#### Your task:
Reproduce every line of the records below word for word, omitting the pictures.

***

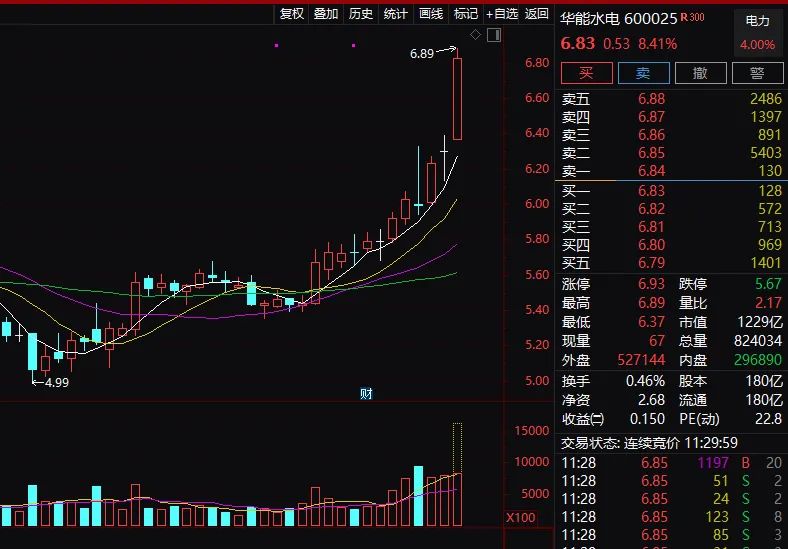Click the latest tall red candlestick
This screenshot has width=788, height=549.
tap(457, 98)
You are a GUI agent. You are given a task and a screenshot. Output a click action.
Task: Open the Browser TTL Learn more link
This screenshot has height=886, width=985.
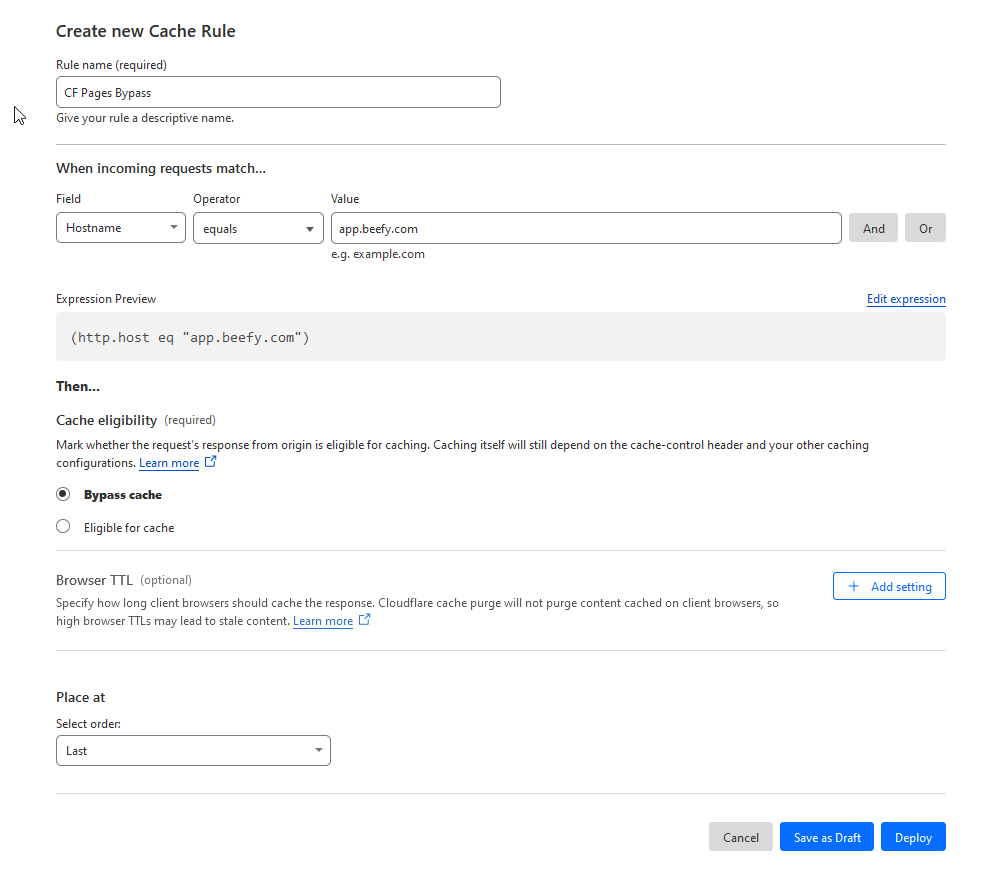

***

#### Reply:
Click the latest tall red candlestick
This screenshot has width=788, height=549.
tap(457, 98)
You are a GUI agent. You are given a task and a screenshot. Output a click action.
Task: Open the Browser TTL Learn more link
This screenshot has height=886, width=985.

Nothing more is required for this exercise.